The end of the field was marked by home plate a copper pipe wired to a piece of angle iron capped by an ancient spigot that rose about 3 ft. out of the ground and often had bee’s swirling about, it also marked the halfway point in our sprint. Dad now ominously gaining to almost a dead heat, as we put it into high gear we startle a rabbit who zigs then zags right towards the flag pole which was dated 1946 then disappeared under a hydrangea behind the pump house and a walkway lined with hedges that separated the old and new lots. This brought the house into view and I could see my grandmother in the kitchen window and smell her homemade applesauce.
My arms and legs were in good stride now running full out, driveway and gate coming up fast. The house which my grandfather and his brother Uncle Johnny built was a glorified bungalow, the “new” lot behind it was purchase later for $400.00, was more structured in design than the more natural flowing original lot, tall Hampton hedges on all three sides, a classic open summer house behind main house let to the pool, which grandpa hand dug.
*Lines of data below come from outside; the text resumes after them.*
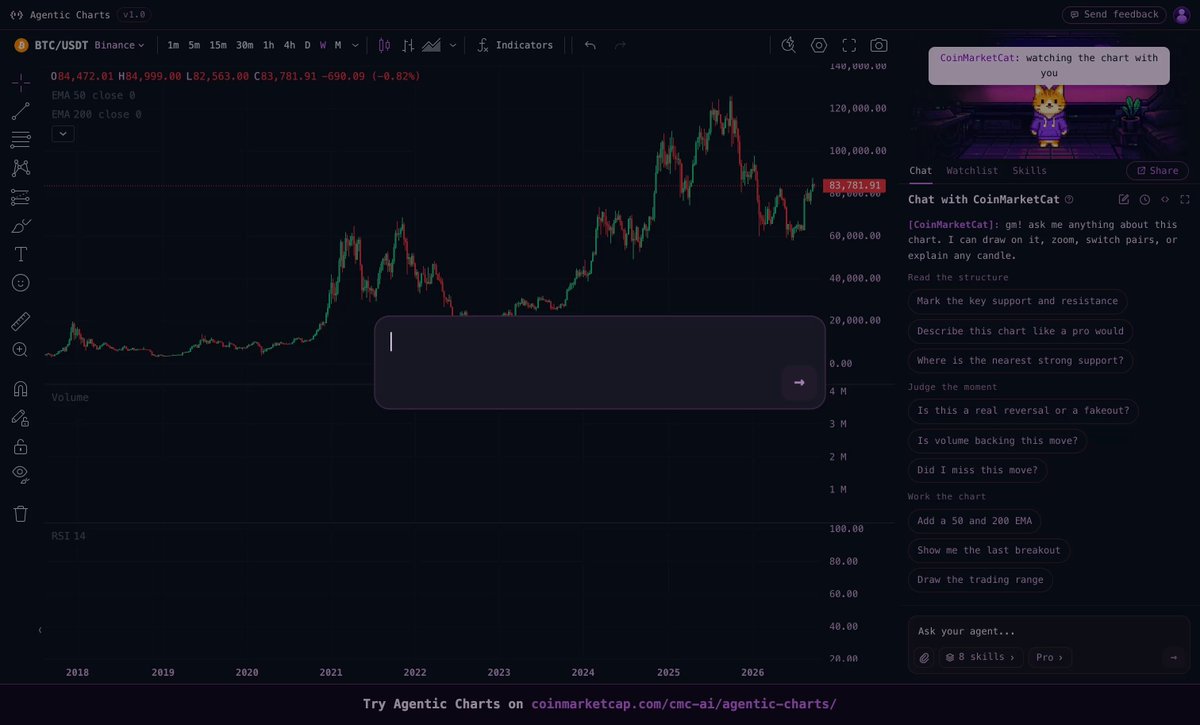The height and width of the screenshot is (725, 1200).
Task: Open chart settings gear icon
Action: [x=819, y=45]
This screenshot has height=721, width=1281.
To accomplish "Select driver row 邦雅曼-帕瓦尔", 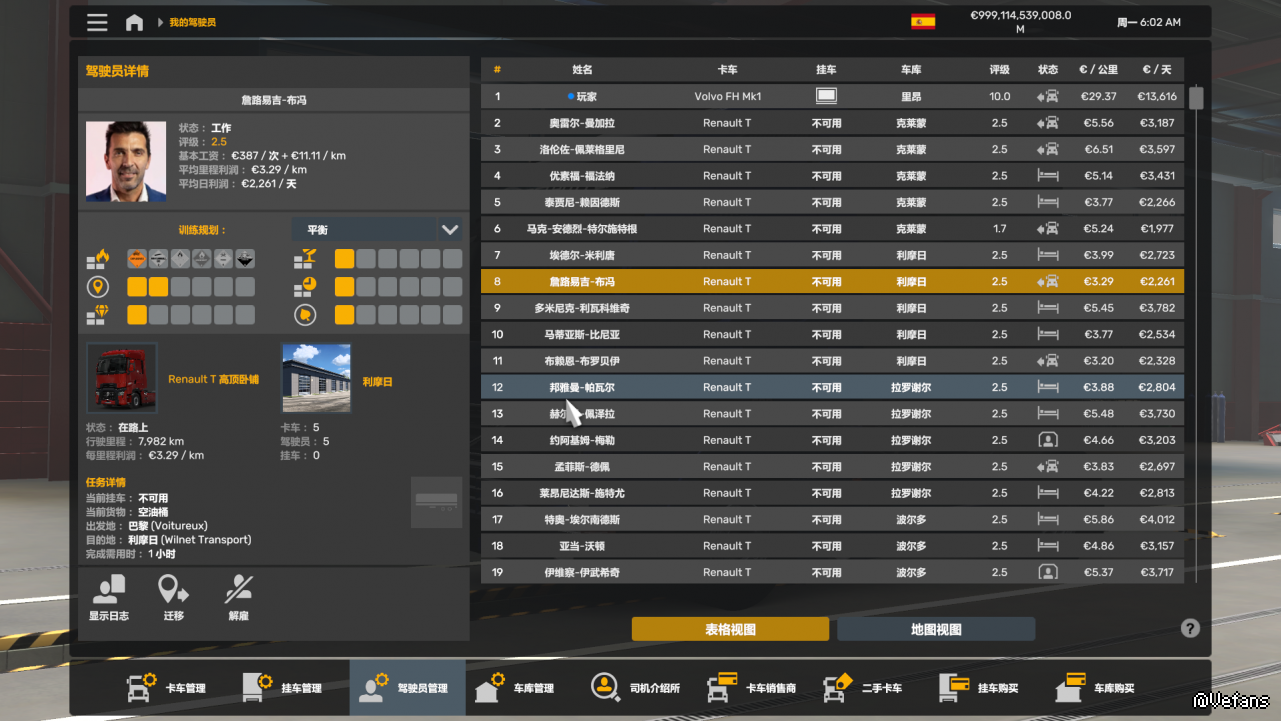I will click(581, 387).
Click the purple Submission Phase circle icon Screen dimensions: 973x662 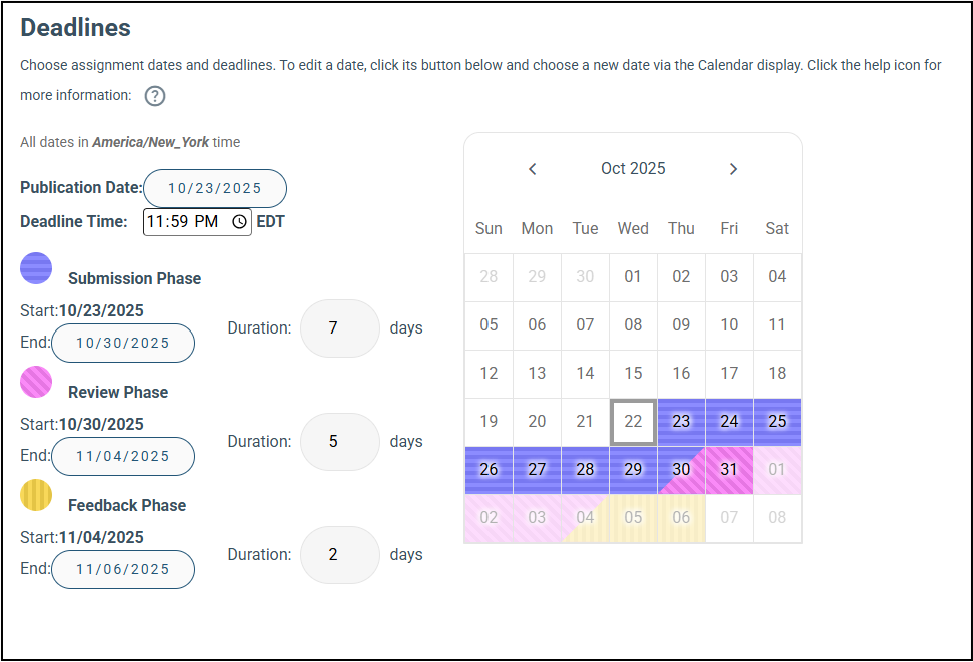tap(36, 268)
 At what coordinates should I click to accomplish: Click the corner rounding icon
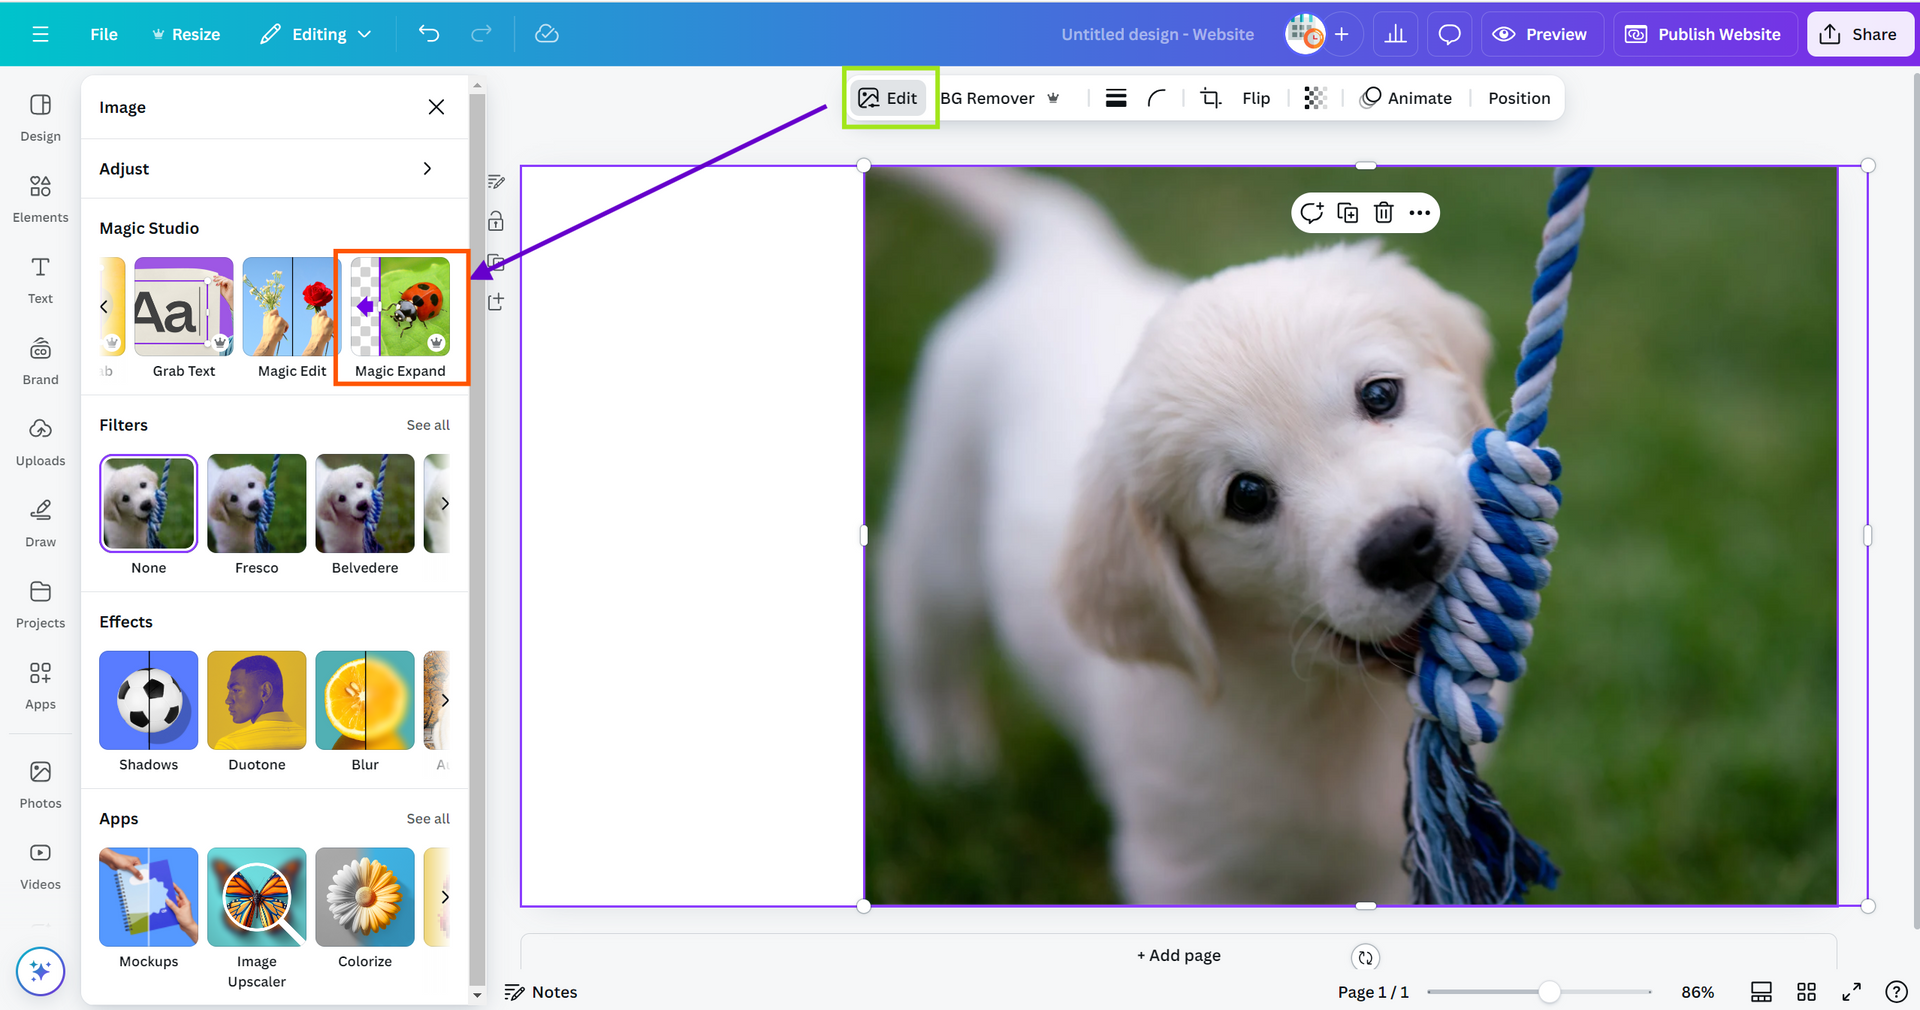(1157, 98)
It was in the middle of the lot flanked by a huge apple tree on the left and a row of beautiful cypresses that would have inspired Vincent Van Gough himself on the right. It was also another favorite spot for my grandfather, sitting in metal lawn chairs that are now retro chick, most of the family pictures that I’ve seen were taken there. A step down from the pool and you found yourself walking on white pebbles under a trellis in a perfect English garden surrounded by rose bushes and circular hedges. A bird bath fountain in the middle a silver painted Eagle keeping a wary eye on everything, another construction site gem taken off a dismantled Eagle Boiler that he carried home on the numerous buses and subways that was his commute, knowing just where it belonged, on the other side a bird house with multiple families or wrens living the high life. A beautiful rock grotto precisely covered in vines protecting a statue of Mary finished the garden.
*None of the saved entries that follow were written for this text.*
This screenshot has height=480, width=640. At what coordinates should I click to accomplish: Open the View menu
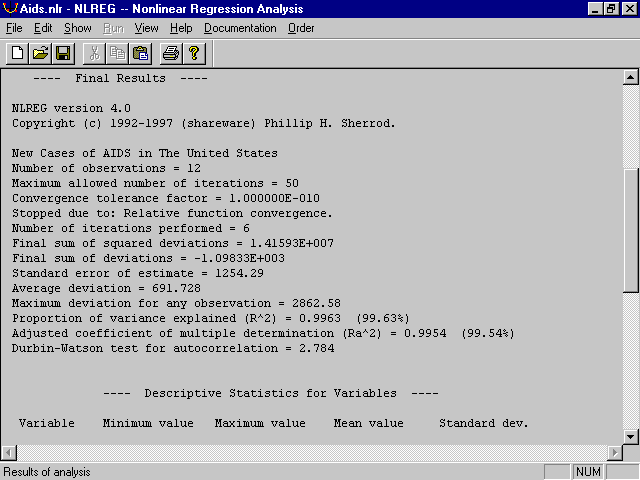coord(146,28)
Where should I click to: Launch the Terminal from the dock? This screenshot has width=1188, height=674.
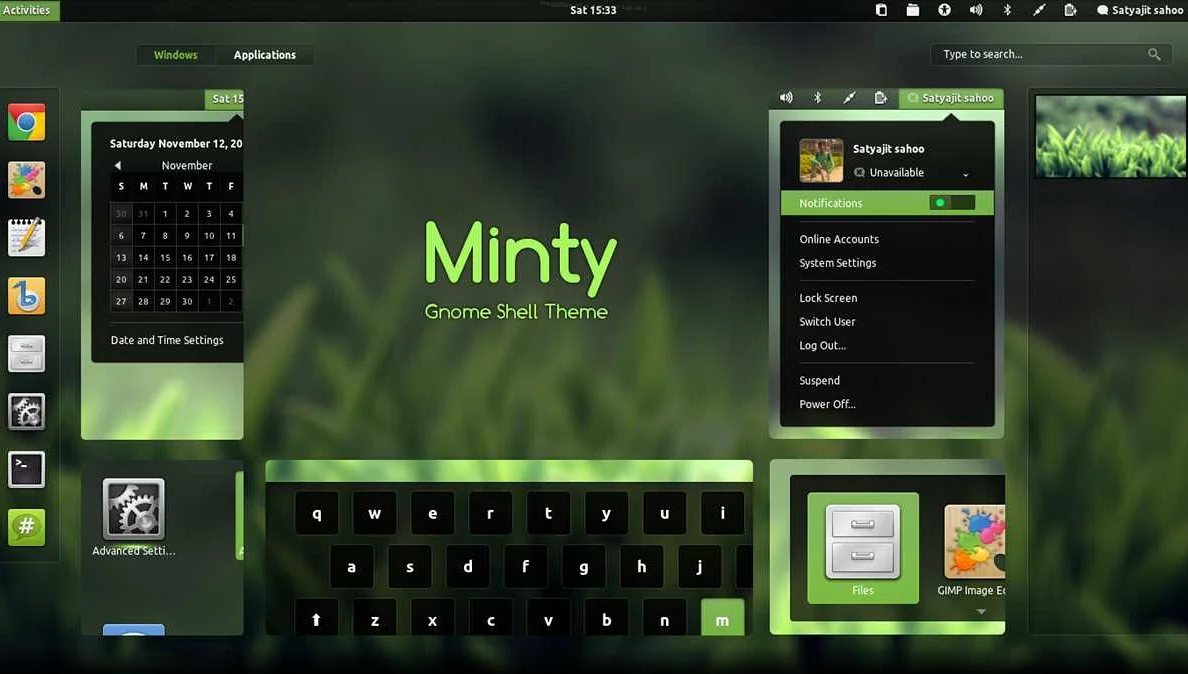click(26, 469)
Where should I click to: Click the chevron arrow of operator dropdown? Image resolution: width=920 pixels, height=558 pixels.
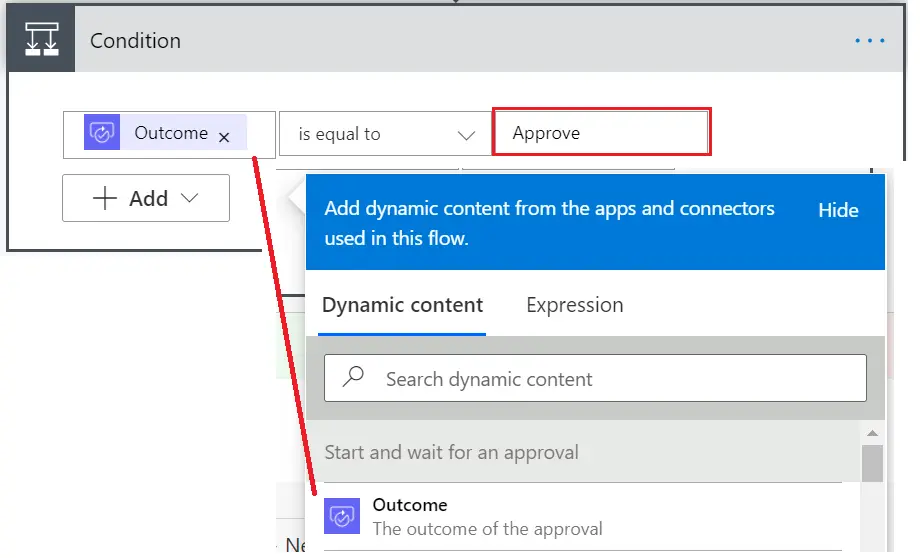tap(465, 134)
The walkway we just jumped over led from the street to the fount door was embedded with all kinds of interesting rocks lava, crystals, sparkling granite. We made it to the driveway and touched the gate barely beating dad, our happiness was genuine as we pushed open the gate, dad drove in and parked over the spot where is old engine was buried. It was a flat head V-8 that he was supposed to move before he went into the Navy, 2 years later upon his return he asked where it was? grandpa told him he was standing on it! he just dug a hole and pushed it over. He had such a green thumb Im surprised a hot rod Ford never grew from it.
As I instinctively pull up to where the driveway was at the dead end, I am met with a white polyurethane fence, the joyous winners fade, I feel their youth and the good energy of their victory and pull away rejuvenated just like when I was a kid.